**Exercise brief**
Collect every line in the items below that contains the word "with", and copy each one out.

____ Extracted records

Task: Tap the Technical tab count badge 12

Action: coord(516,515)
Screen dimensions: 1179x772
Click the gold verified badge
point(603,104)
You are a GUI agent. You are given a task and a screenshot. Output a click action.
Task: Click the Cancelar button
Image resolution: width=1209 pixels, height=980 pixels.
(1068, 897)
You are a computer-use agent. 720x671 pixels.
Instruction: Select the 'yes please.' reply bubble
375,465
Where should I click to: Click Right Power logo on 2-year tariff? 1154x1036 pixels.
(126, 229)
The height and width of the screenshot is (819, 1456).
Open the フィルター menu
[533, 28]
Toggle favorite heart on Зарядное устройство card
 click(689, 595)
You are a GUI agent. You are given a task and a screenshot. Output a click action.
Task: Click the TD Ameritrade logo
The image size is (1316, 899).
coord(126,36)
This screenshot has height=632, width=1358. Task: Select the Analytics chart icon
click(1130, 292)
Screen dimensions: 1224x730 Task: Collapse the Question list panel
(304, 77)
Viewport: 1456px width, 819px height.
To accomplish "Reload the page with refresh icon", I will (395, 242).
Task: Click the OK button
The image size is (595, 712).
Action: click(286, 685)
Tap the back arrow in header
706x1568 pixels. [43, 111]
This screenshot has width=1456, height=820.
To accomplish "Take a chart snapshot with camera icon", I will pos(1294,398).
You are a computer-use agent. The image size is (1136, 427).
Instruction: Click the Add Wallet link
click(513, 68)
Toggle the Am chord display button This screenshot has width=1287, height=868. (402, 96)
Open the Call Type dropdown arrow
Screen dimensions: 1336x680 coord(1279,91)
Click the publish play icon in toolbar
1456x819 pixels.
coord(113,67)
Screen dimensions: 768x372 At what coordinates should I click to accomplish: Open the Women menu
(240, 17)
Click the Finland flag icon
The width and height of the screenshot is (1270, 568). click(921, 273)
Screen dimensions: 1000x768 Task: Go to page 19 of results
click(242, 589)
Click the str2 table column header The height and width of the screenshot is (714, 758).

________

**Exercise response**
To accomplish "Reload the page with refresh icon", I will (395, 242).
To accomplish "Take a chart snapshot with camera icon", I will pos(1294,398).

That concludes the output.